* _Task data_:
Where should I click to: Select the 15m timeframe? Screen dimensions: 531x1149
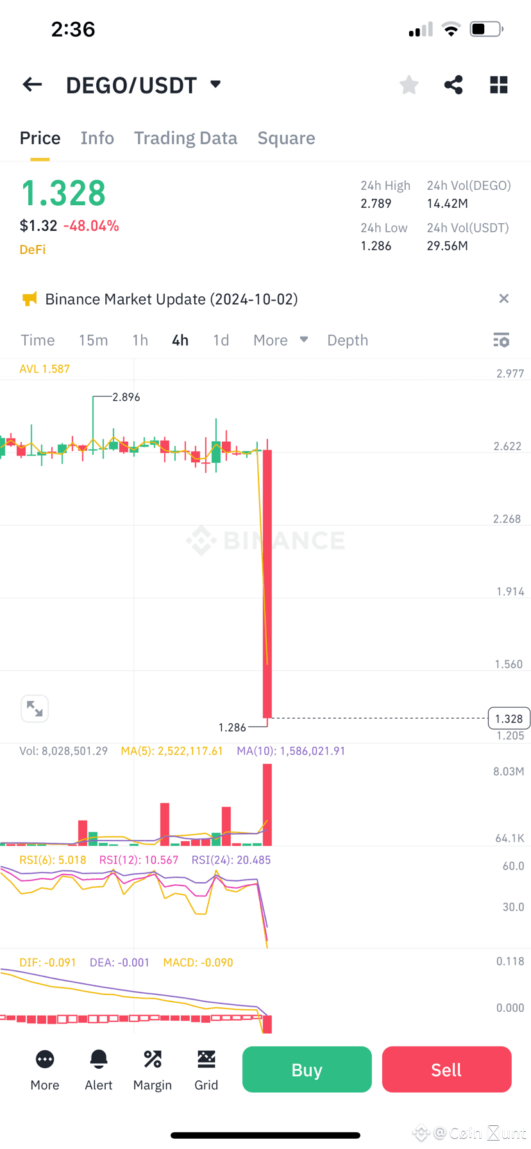point(93,340)
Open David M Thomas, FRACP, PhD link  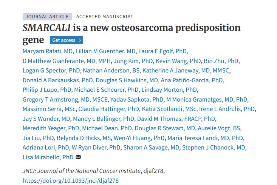[x=176, y=119]
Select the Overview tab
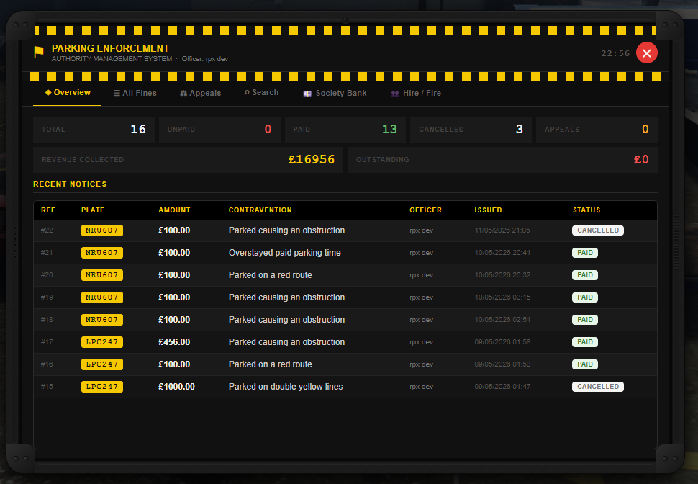Screen dimensions: 698x484 (x=68, y=93)
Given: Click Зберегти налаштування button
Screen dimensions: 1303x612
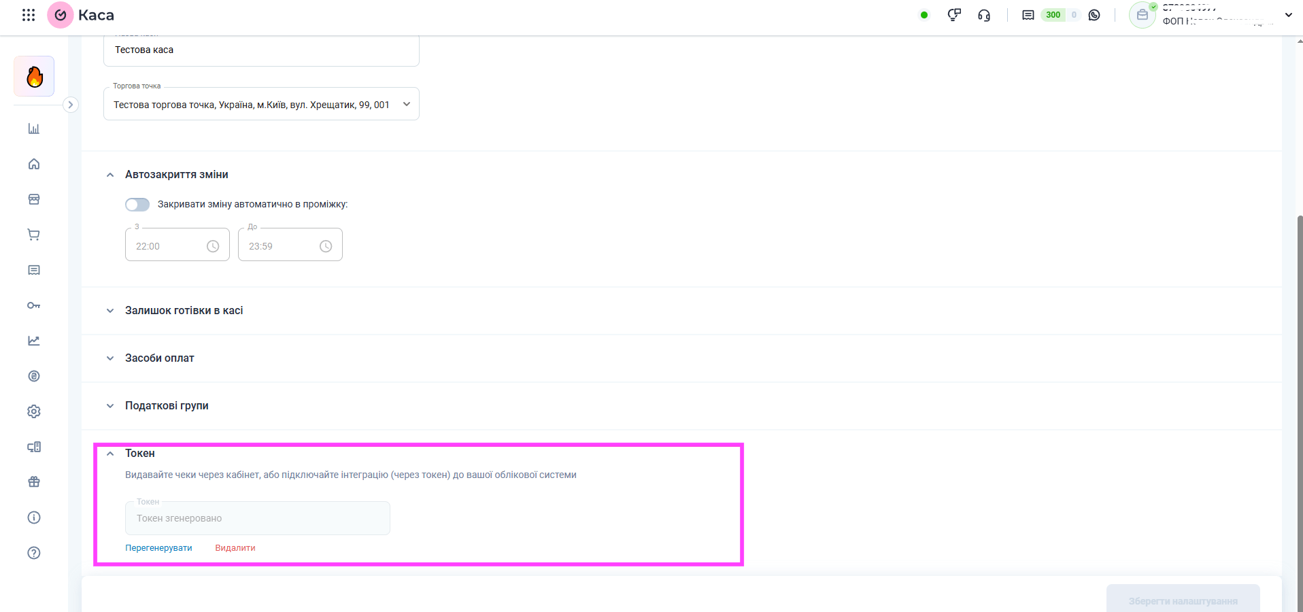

* _Exercise goal_: Return only the line with "Select the Overview tab" and the lines after it up to the end of the records, exact and free of pictures.

* _Response box_:
Select the Overview tab
Screen dimensions: 698x484 (x=68, y=93)
Given: Click Зберегти налаштування button
Screen dimensions: 1303x612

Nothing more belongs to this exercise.